Рори переворачивает ее на спину, пьет ее прерывистое дыхание, и мягкими волнами ходят его упругие мышцы.
И охота, как и она, жадно слизывать пот с его шеи, жаться к его груди, тонуть в перинах в такт его толчкам…
Нельзя смотреть.
Нельзя такое чувствовать!
Но разве так можно? Я знаю, что нельзя. Книга учила иному.
Мне тошно. И страшно.
Женщина, получающая удовольствие от близости, — развратна и подлежит умерщвлению.
За окном луна подмигивает из-за деревьев. Лежать, свернувшись клубочком, любоваться на звезды должно быть хорошо, спокойно, но меня трясет. И скрип двери режет ножом по ноющему сердцу.
Рори садится на кровать, ведет ладонью по моему плечу, шепчет ласково на ухо:
— Что за невоспитанная девочка, подглядывать некрасиво.
— Это нечаянно, — хрипло отвечаю я.
А что, если он сейчас и со мной? Как с той девушкой?
Голос сипит, не слушается, кажется чужим. Я не знаю, чего хочу сильнее — чтобы он ушел или чтобы он остался? А Рори с легким смешком отстраняется, кутает меня в одеяло и целует в макушку.
— Тебе идет это платье. Завтра станешь моей женой. Будь готова.
И уходит…
Разве можно быть готовой? Все, что я знала, чему меня учили, оказалось неверным, неправильным, бесполезным. И строки Книги впервые подвели…
Хочу закрыть глаза, заснуть и… проснуться той глупой девочкой, какой я была раньше. Или не хочу? Я уже и не знаю.
Но теперь мне почему-то спокойно. И голос у Рори красивый. Он так забавно растягивает слова…
Вереском вновь пахнет. До головокружения. Разве вереск может пахнуть? И я забываю вдруг о Рори, с головой погружаясь в нежный запах.
Женщина — существо глупое и подневольное. Она не может жить одна, она должна принадлежать мужчине.

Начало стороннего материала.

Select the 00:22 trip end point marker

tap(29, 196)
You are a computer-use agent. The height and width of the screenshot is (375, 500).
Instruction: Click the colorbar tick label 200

До замужества — отцу, после — мужу.
Сумрачники странные. Днем спят, ночью… ночью у меня свадьба. Льется через высокие окна лунный свет, отражается в зеркалах, блестит в хрустале бокалов. Скользят в плавном танце люди, чуть шуршит белоснежный шелк одеяний, томит печальная мелодия.
Высокое кресло, в которое меня посадили, жесткое и неудобное. От еды воротит. От вина, сильно разбавленного водой, кружится голова.
Рори ободряюще сжимает мою ладонь, на запястье его блестит серебро браслета. Он красив, Рори. Но… мне страшно. И горько. Потому что, оказывается, я не первая его жена, вторая. А первая вот, сидит по другую сторону от Рори, такая прекрасная, темноволосая, гибкая, такая…
Я вспоминаю предыдущую ночь, и щеки мои опаляет жаром.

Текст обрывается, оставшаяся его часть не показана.